_SUPPLIED TEXT_:
++++

The Prescience of Margaret Atwood’s Works: Lessons from the Past to Illuminate the Post-Now (MMLA, Minneapolis, 11/16-11/21-22)

deadline for submissions: 
May 15, 2022
full name / name of organization: 
Margaret Atwood Society
contact email: 

MMLA: November 16-21, 2022, Hyatt Regency Minneapolis, Minneapolis, MN.

 The Prescience of Margaret Atwood’s Works: Lessons from the Past to Illuminate the Post-Now

 As we find notes of Atwood’s works coming to fruition in news stories and politics, it is tempting to call her an oracle. However, Atwood’s brand of speculative fiction lends itself to showing up quite frequently (as she famously said about The Handmaid’s Tale, “Nothing went into it that had not happened in real life somewhere at some time” -- and history does repeat). From medical breakthroughs, to environmental tragedies, to questions about women’s reproductive freedoms, we see countless examples from Atwood’s works in our current post-now, post-Trump, current/post-pandemic world, but this call seeks to go deeper than pointing them out, and asks us to explore some potential questions:

  • What lessons can we take from Atwood’s works and/or characters to navigate this post-now world? (Consider such topics as our online lives, political infighting, racism, threat of war, new/reignited gender and sex battles, climate change, etc.)
  • How can we approach teaching Atwood’s works in new ways that advance criticism and promote community in this post-now landscape?
  • Through the lens of Atwood’s works, what roles do literature and the study thereof -- or the humanities more broadly -- play in creating a more just post-now world?

While Atwood’s works of speculative fiction (The Handmaid’s Tale, The Testaments, The MaddAddam Trilogy, The Heart Goes Last) lend themselves handily to this topic, we also encourage papers that explore Atwood’s other works of fiction, nonfiction, and poetry, or combinations of two or more of Atwood’s works.

++++

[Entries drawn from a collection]
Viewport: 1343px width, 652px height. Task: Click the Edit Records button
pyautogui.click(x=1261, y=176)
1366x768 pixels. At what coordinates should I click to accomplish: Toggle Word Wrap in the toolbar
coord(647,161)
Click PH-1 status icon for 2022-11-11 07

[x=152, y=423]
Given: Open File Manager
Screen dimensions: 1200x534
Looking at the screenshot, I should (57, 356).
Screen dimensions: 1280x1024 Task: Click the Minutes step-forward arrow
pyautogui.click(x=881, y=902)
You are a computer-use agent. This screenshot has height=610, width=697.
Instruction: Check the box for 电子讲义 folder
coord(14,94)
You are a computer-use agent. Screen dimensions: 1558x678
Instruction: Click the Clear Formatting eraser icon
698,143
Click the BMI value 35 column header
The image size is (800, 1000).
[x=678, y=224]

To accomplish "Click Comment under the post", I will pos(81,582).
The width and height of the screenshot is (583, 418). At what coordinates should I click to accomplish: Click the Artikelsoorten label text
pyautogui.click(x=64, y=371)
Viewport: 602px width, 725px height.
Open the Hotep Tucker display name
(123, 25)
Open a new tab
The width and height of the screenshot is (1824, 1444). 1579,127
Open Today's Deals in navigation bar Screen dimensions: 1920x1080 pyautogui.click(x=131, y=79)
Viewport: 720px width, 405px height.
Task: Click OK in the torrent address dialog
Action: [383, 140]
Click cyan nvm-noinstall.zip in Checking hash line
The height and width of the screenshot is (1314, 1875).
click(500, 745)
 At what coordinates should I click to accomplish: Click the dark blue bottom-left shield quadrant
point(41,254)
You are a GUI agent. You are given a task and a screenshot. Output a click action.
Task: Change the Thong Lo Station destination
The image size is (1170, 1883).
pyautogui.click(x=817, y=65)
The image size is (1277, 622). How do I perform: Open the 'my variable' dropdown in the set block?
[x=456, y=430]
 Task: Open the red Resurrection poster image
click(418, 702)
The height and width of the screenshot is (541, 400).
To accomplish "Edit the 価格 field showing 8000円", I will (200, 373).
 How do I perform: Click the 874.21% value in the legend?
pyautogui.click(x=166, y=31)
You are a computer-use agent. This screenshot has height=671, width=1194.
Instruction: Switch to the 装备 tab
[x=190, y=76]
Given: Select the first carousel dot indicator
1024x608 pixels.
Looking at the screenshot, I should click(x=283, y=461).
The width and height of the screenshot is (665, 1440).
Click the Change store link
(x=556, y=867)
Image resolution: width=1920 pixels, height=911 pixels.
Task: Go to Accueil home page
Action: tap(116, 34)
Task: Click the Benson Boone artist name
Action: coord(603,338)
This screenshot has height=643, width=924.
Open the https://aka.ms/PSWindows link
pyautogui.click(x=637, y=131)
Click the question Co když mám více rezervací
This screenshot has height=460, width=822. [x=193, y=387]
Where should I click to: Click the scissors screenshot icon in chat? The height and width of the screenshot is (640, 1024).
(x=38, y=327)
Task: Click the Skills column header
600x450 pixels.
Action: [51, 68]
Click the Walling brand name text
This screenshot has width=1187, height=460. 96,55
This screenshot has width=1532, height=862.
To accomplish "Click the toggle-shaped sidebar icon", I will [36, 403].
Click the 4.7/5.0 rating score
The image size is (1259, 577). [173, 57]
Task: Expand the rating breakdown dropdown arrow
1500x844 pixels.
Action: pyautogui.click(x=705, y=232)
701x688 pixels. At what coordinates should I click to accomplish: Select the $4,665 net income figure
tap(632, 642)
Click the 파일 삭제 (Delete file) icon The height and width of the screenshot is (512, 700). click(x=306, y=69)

++++

_PROMPT_: Please return, word for word, the stretch of the call for papers from "While Atwood’s works" through "of Atwood’s works.". Draw only on the call for papers when you answer.

_FINISHED EXERCISE_:
While Atwood’s works of speculative fiction (The Handmaid’s Tale, The Testaments, The MaddAddam Trilogy, The Heart Goes Last) lend themselves handily to this topic, we also encourage papers that explore Atwood’s other works of fiction, nonfiction, and poetry, or combinations of two or more of Atwood’s works.